Endogenous Hydrogen Peroxide Regulates Glutathione Redox via Nuclear Factor Erythroid 2-Related Factor 2 Downstream of Phosphatidylinositol 3-Kinase during Muscle Differentiation

Yan Ding^*, Kyu Jin Choi^*, Jin Hwan Kim^*, Xuezhe Han, Yuji Piao^*, Jin-Hyun Jeong, Wonchae Choe^*, Insug Kang^*, Joohun Ha^*, Henry Jay Forman, Jinhwa Lee^¶, Kyung-Sik Yoon^* and Sung Soo Kim^*

From the Department of Biochemistry and Molecular Biology (BK21 Project),^* Medical Research Center for Bioreaction to Reactive Oxygen Species and Biomedical Science Institute, School of Medicine, and the Department of Pharmaceutical Science, College of Pharmacy, Kyung Hee University, Seoul, Korea; the Department of Biomedical Laboratory Science,^¶ Dongseo University, Busan, Korea; the Department of Neurosurgery, the First Hospital, Jilin University, Changchun, China; and the School of Natural Sciences, University of California at Merced, Atwater, California

We reported previously that endogenous reactive oxygen species (ROS) function as myogenic signaling molecules. It has also been determined that excess ROS induce electrophile-response element (EpRE)-driven gene expression via activation of nuclear factor erythroid 2-related factor 2 (Nrf2). Nonetheless, the relationship between the metabolism of ROS (eg, H₂O₂) through glutathione (GSH) up-regulation, GSH-dependent reduction of H₂O₂, and Nrf2-dependent gene regulation is not well established. Therefore, we attempted to determine whether H₂O₂ controls the intracellular GSH redox state via the Nrf2-glutamate-cysteine ligase (GCL)/glutathione reductase (GR)-GSH signaling pathway. In our experiments, enhanced H₂O₂ generation was accompanied by an increase in both total GSH levels and the GSH/GSSG ratio during muscle differentiation. Both GCL and GR transcriptional expression levels were markedly increased during muscle differentiation but reduced by catalase treatment. Nrf2 protein expression and nuclear translocation increased during myogenesis. The inhibition of GCL, GR, and Nrf2 both by inhibitors and by RNA interference blocked muscle differentiation.

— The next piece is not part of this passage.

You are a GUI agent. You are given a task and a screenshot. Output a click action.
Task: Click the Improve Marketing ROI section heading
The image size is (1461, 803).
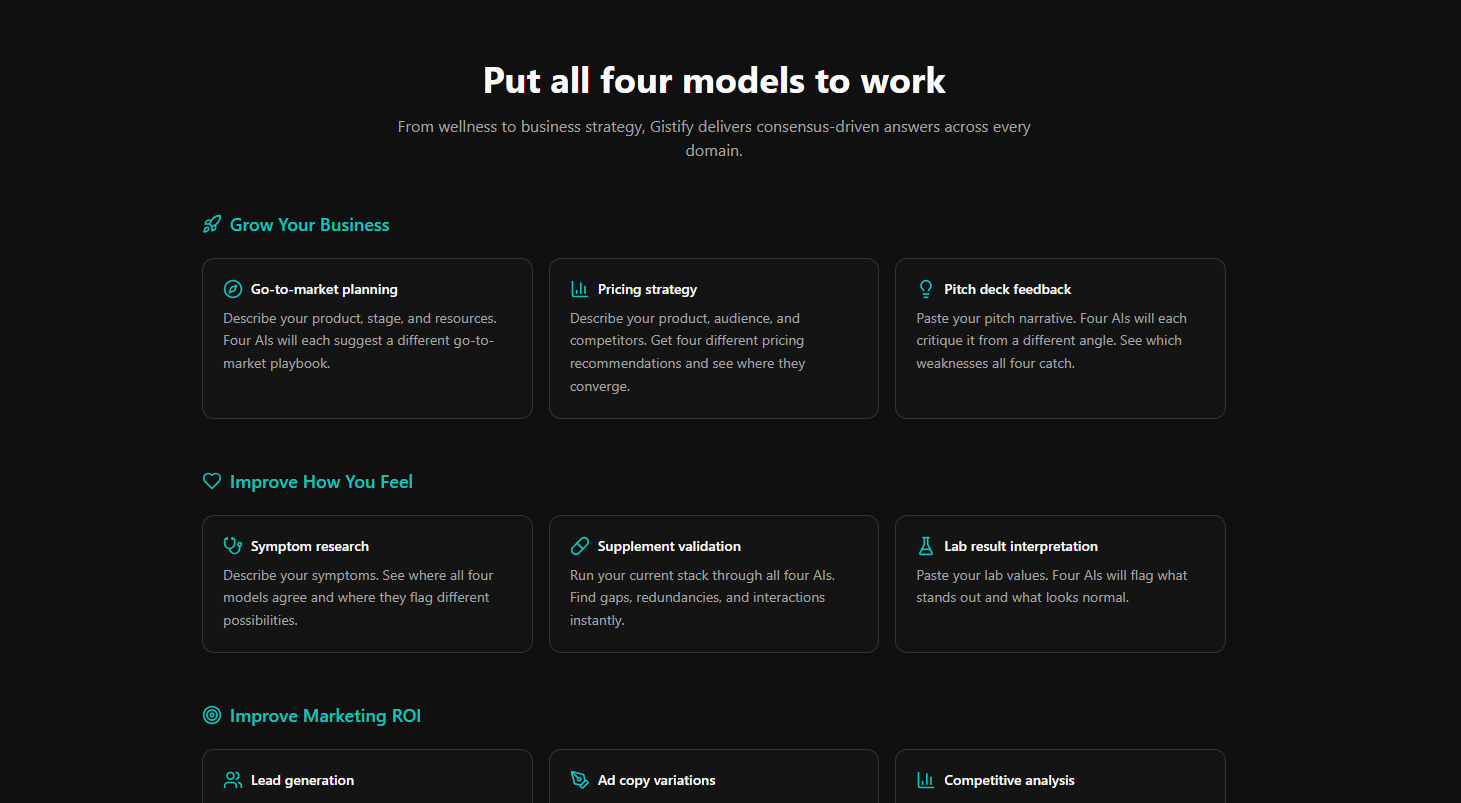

Phosphatidylinositol 3-kinase regulated the expression of the GCL C (a catalytic subunit) and GR genes via the induction of Nrf2 nuclear translocation and expression. In conclusion, endogenous H₂O₂ generated during muscle differentiation not only functions as a signaling molecule, but also regulates the GSH redox state via activation of the Nrf2-GCL/GR-GSH signaling pathway downstream of phosphatidylinositol 3-kinase.